Она вытаращилась на меня, стоя рядом на коленках, а я засмотрелся на нее и совсем забыл проконтролировать физиономию, по которой поползла привычная очарованная улыбка. Только Робин сейчас видела все по-своему. Она закусила нижнюю губу и рванулась к переднему сиденью…
И я даже не сразу понял, что мне в морду летит тот самый банановый торт. Только когда по ушам ударило звуком хлопнувшей двери, я кое-как продрал глаза от жирного крема и огляделся. Я сидел с торчащим членом в банановой глазури на заднем сиденье своего джипа один.
Так меня еще не уделывали, пусть и заслуженно… И, пожалуй, да — теперь я тоже ненавижу банановый торт.
Глава 8
— Ты в своем уме?
Хороший вопрос.
Я хмуро взглянул на Найвитца, сидевшего передо мной за столом.
— Ты слышишь плохо? Я отказываюсь от Робин Райт. Она больше не моя пациентка.
— Можно спросить, почему же? — откинулся он вальяжно на спинку кресла. — Еще вчера решительно орал на меня по телефону…
— Она неизлечима, и ты это знаешь.
— А ты будто не знаешь, — фыркнул он. — Так что произошло? Она обернулась под тобой в самый неподходящий момент?
— И как ты стал главным здесь? — презрительно сузил я глаза. — Подписывай мой отказ.
— Не подпишу, пока ты не объяснишь сегодняшний звонок от сенатора Райта. Он выражал мне благодарность за тебя. Сказал, ты лично навестил их утром и очень обнадежил…
— Очень странно, что он нашел мои слова обнадеживающими, — усмехнулся я. — Страшно представить, что же такого вы ему говорили до меня…
— Ты понимаешь, что теперь твой пропуск на свободу под вопросом? — поменял он тактику. А я все не мог взять в толк, что происходит. Ему полагалось бледнеть и орать в произвольном порядке. А он только вяло меня журил.
— Под вопросом был мой срок в тюрьме, — усмехнулся я зло.
— Отложим до завтра. Проспись, подумай… И лучше бы тебе передумать.
— Ты идиот, Теренс, — покачал я головой и развернулся к двери.
— А может ты, Карлайл? — бросил он мне в спину. — Ты же славишься нестандартным подходом. Так какая тебе разница, насколько этот подход нестандартный, если он работает и обоих устраивает?
Я обернулся:
— Да ладно?

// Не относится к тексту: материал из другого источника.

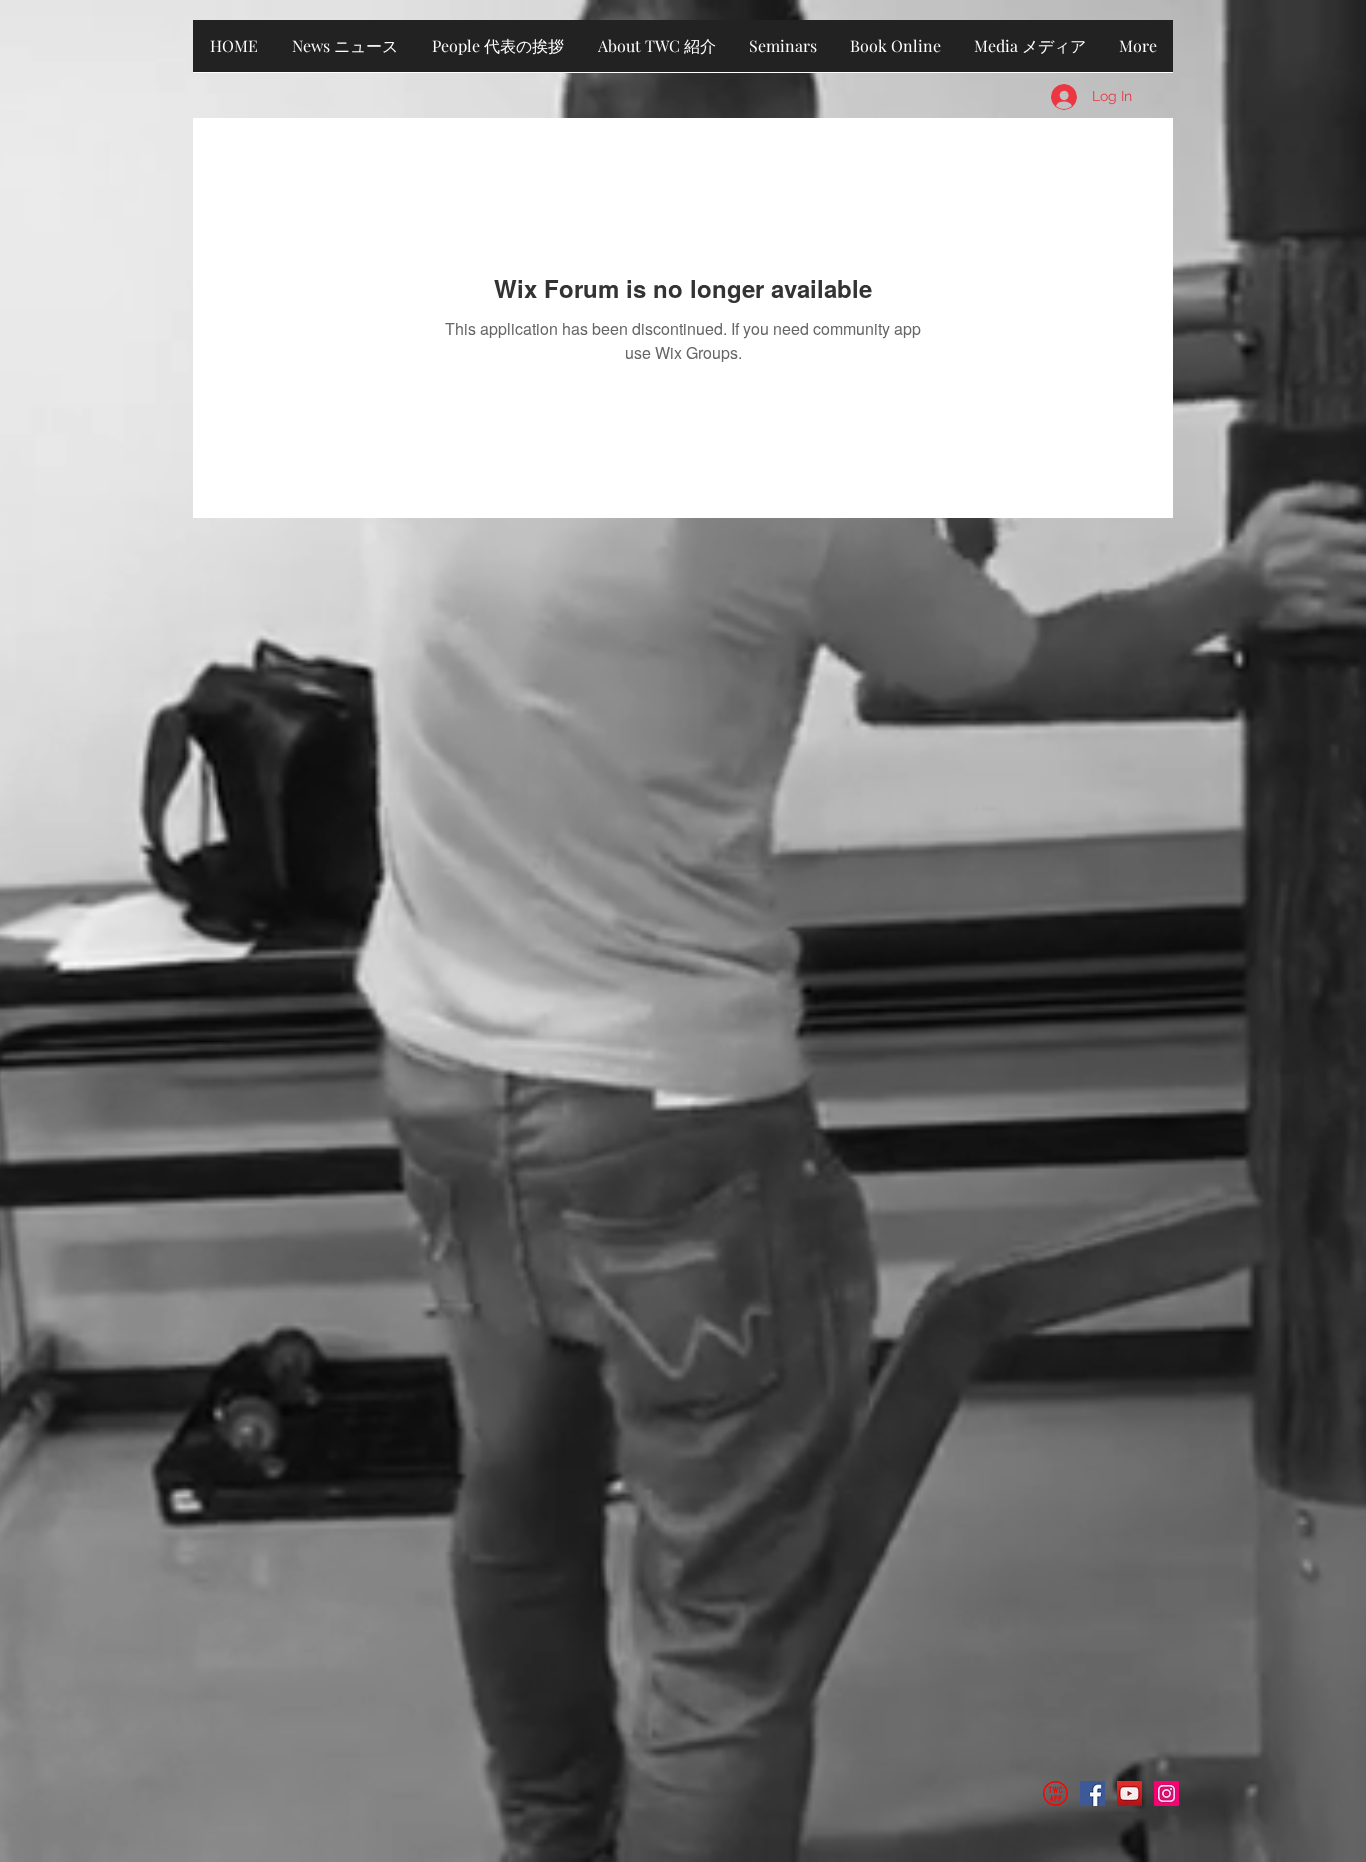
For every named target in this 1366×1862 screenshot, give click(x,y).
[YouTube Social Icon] (1129, 1793)
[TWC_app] (1055, 1793)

Хочешь меня быстрее посадить на электрический стул?
— Нет, даю карт бланш. Мне все равно, как ты сделаешь сенатора счастливым, и ему — тоже, поверь…
— Тогда тем более подписывай. — И я вышел из его кабинета.

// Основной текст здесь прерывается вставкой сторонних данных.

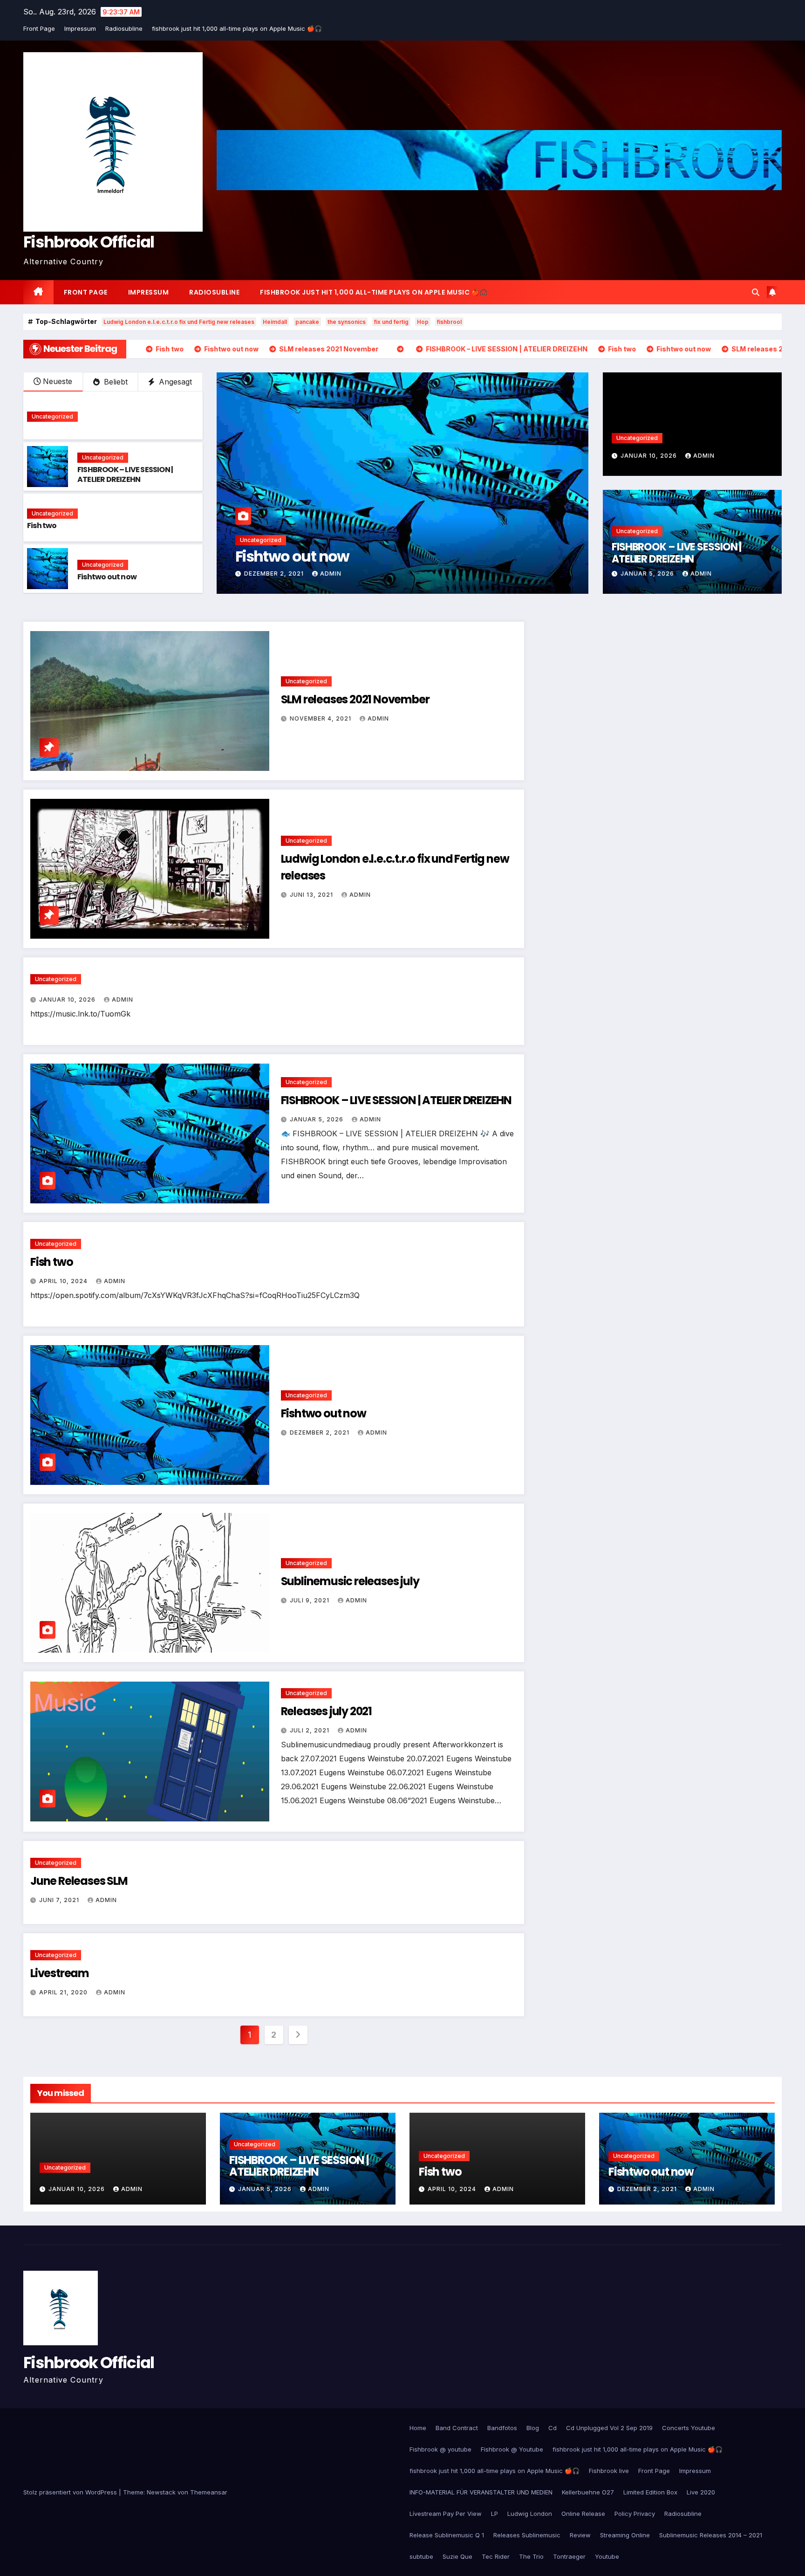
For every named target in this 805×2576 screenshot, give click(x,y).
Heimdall (275, 321)
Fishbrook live (609, 2470)
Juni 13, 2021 (312, 894)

Домой не хотелось. После ссоры с Робин я еле отмылся и сразу поехал в институт. Но не моя судьба меня беспокоила — я боялся за пациентку и злился на себя. Придет ночь, и она останется один на один со своим страхом, а я объективно не имел права больше считаться ее врачом. Пора к психологу — разбираться, какого ж черта я влюбляюсь в своих безнадежных пациенток и что себе думал мой зверь, собираясь пометить Робин как свою собственность. Желание было настолько ярким, а на обстоятельства настолько плевать, что я бы даже позволил себе это …
Только сначала предстоит забыть, что я нужен ей исключительно в качестве лекарства. Робин настолько вымоталась, что готова схватиться за любую возможность, которая обещает возвращение к жизни. А я, как патологический идиот, ей эту возможность пообещал…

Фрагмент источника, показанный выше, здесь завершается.